## Aim of the exercise
The answer must be the lines from the one that holds "529x510 pixels. How" through the final line of the data, copied exactly, with no pictures.

## Material provided

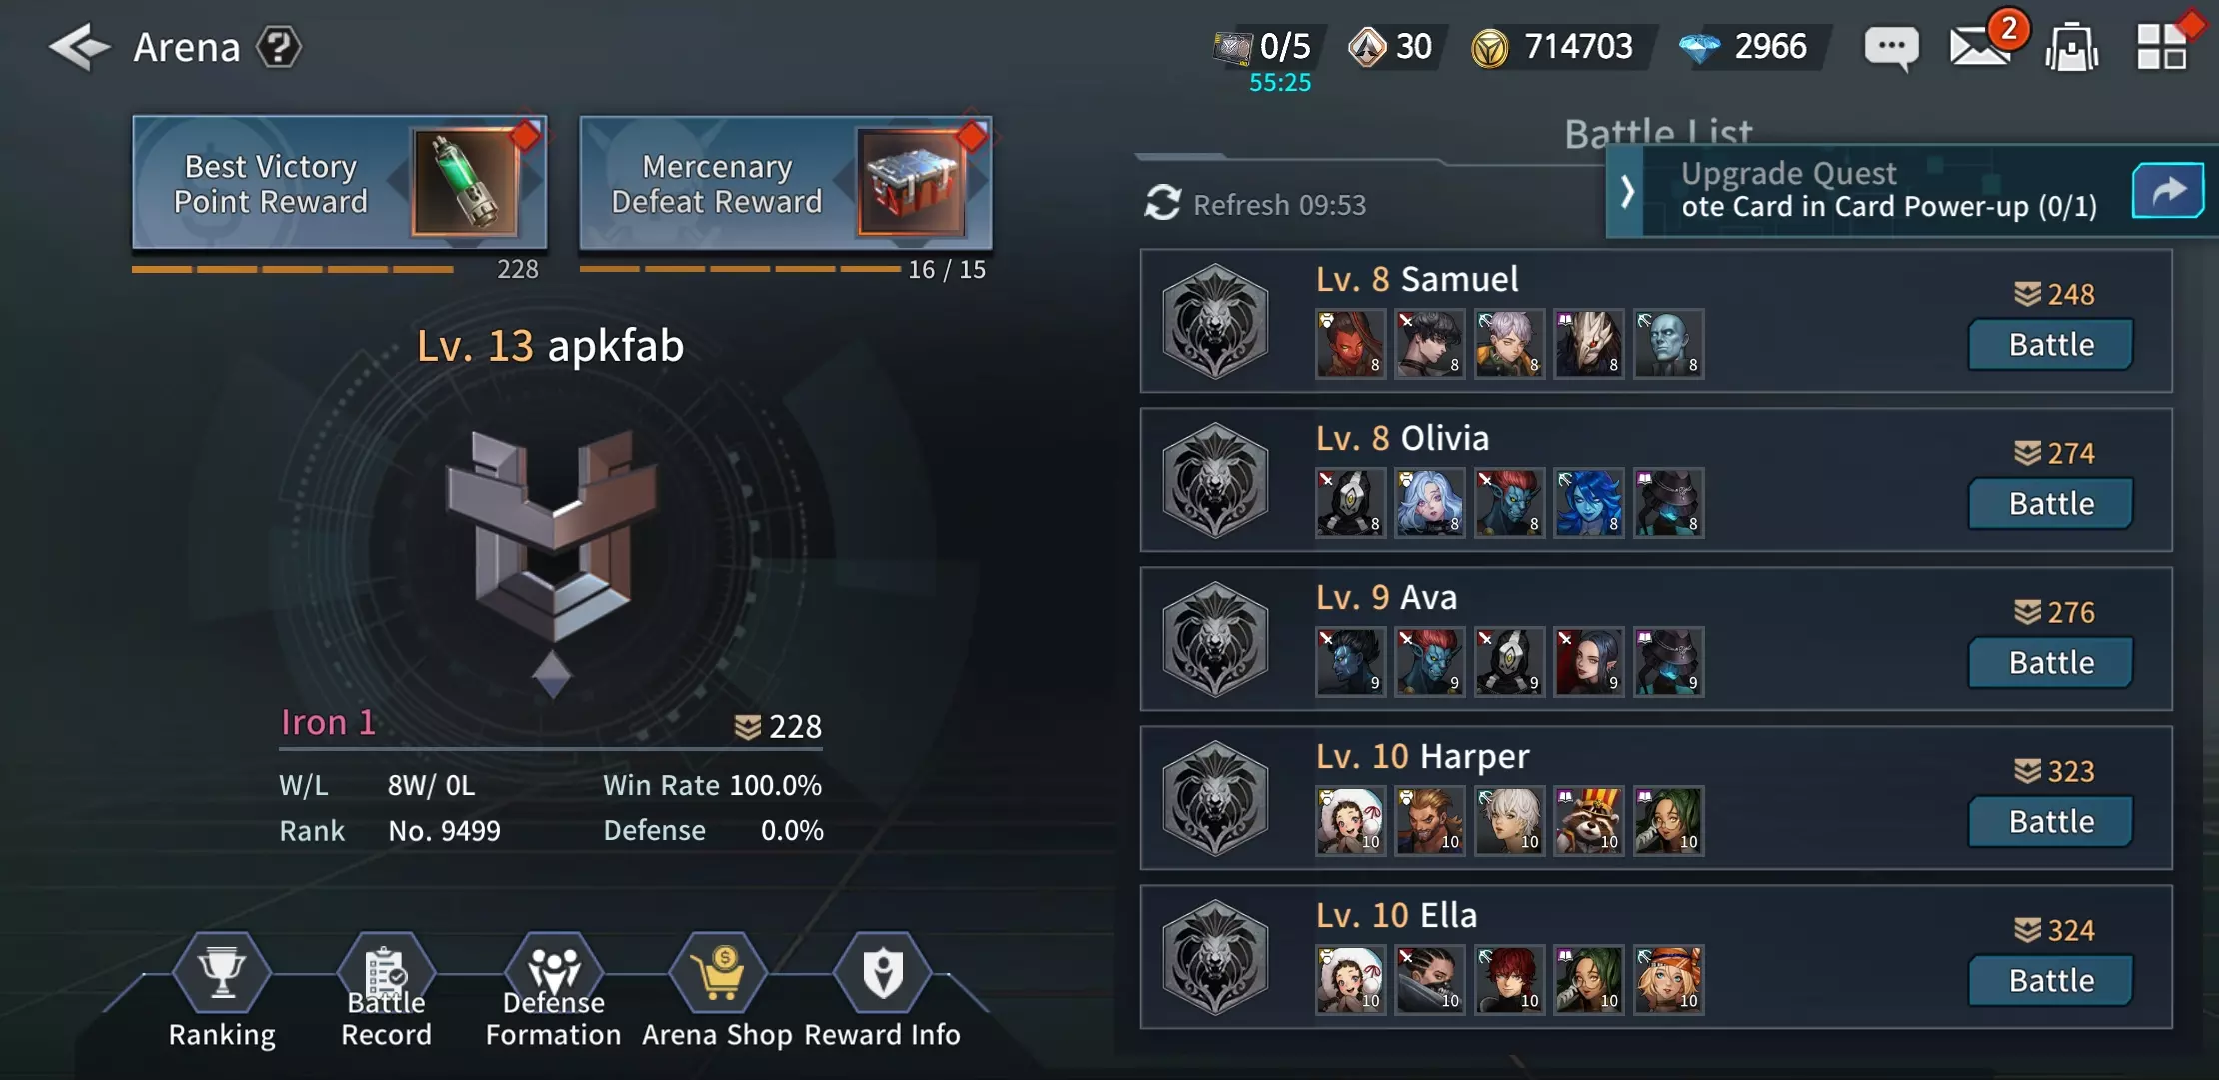Open the Arena Shop cart icon
The height and width of the screenshot is (1080, 2219).
718,972
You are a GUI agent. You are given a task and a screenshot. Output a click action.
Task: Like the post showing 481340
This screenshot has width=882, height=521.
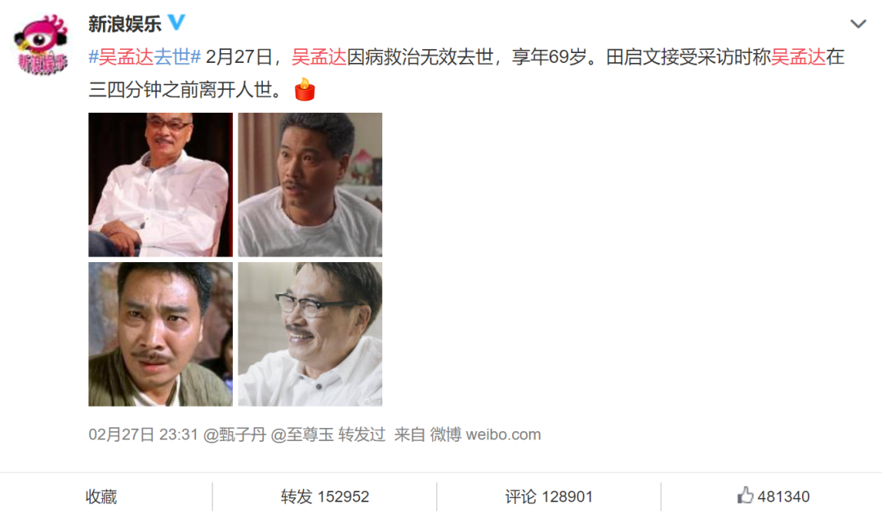tap(773, 497)

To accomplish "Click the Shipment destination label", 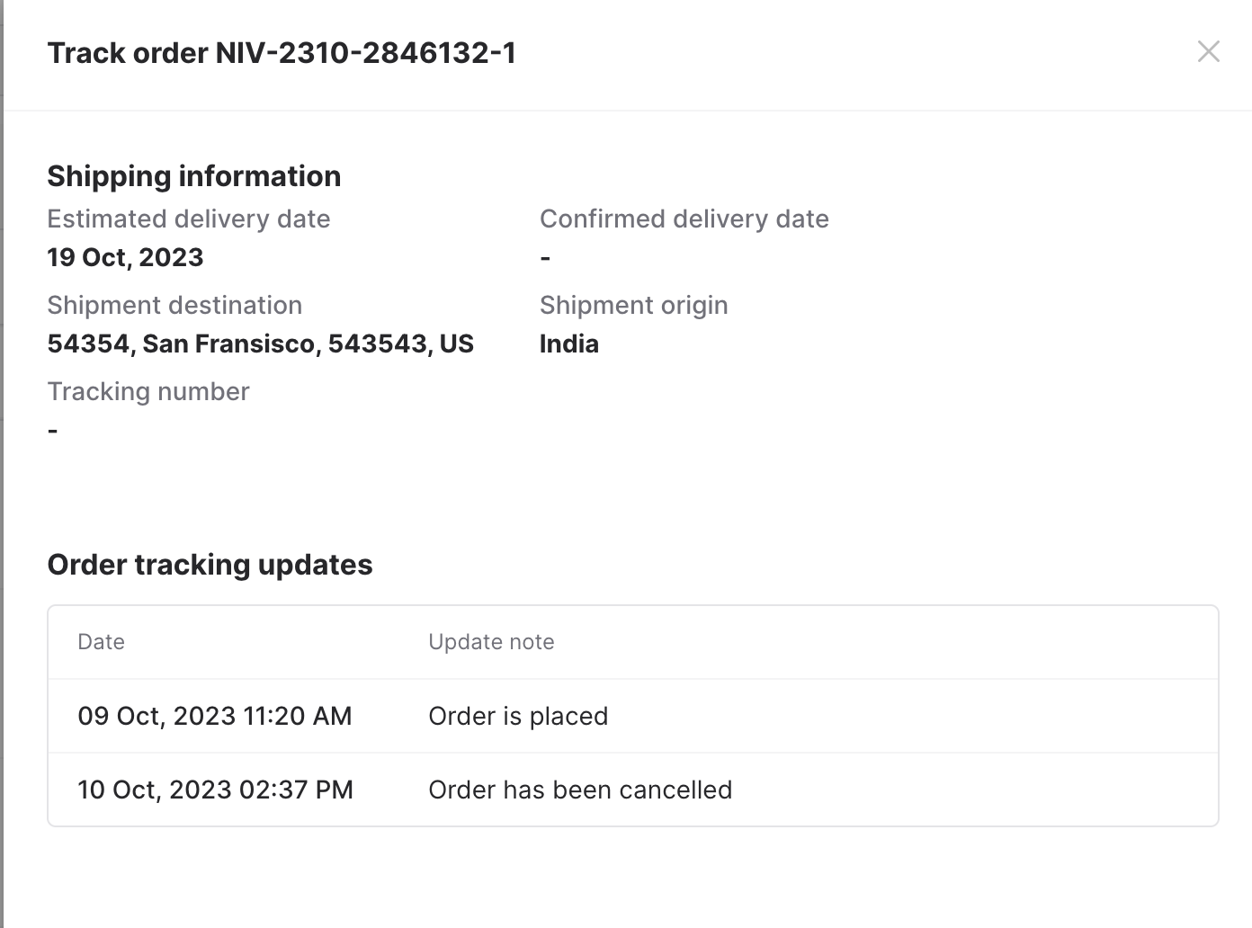I will 174,306.
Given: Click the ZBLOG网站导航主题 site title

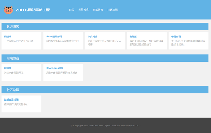Looking at the screenshot, I should pyautogui.click(x=33, y=10).
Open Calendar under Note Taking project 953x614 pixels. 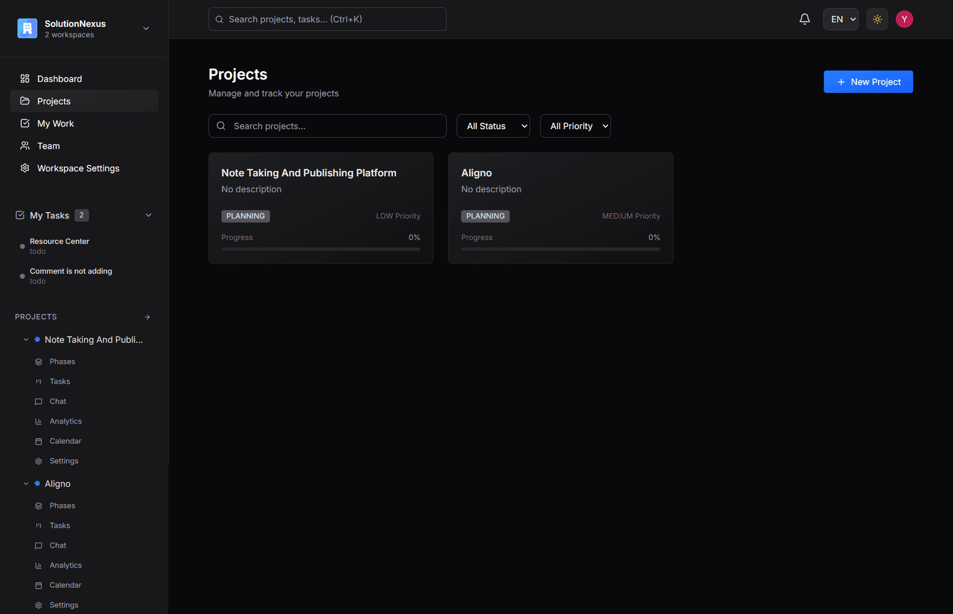point(65,441)
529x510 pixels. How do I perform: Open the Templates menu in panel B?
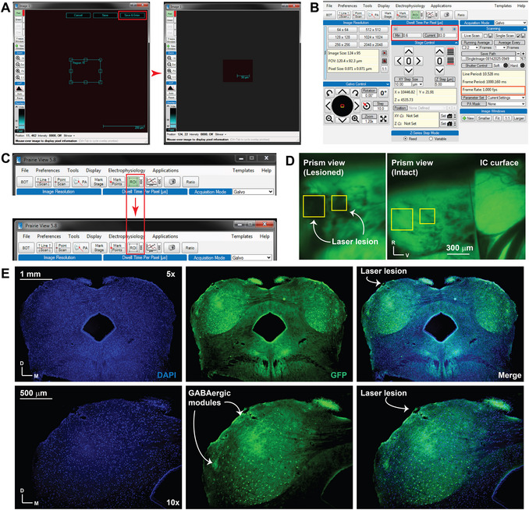[x=502, y=5]
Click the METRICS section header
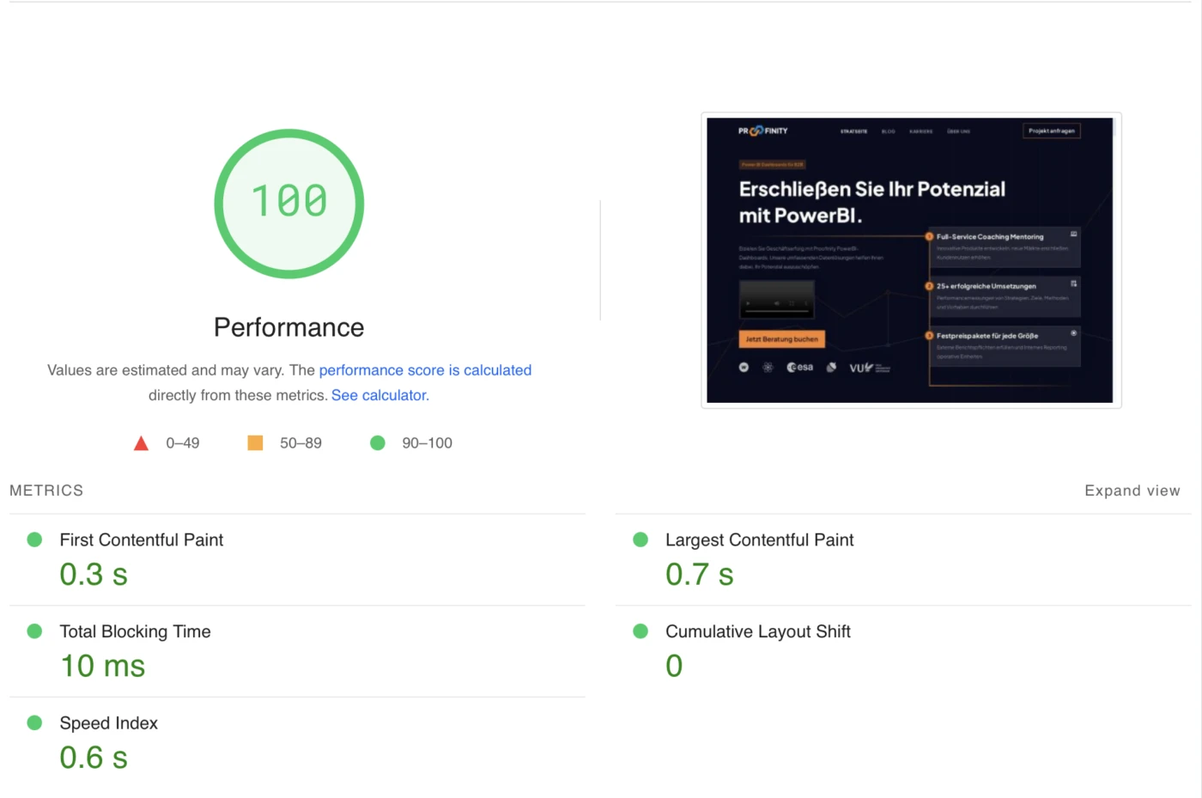Screen dimensions: 1202x798 46,490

## Exercise response
529x510 pixels. How do I perform: Open the Templates menu in panel B?
[x=502, y=5]
Click the METRICS section header
Screen dimensions: 1202x798 46,490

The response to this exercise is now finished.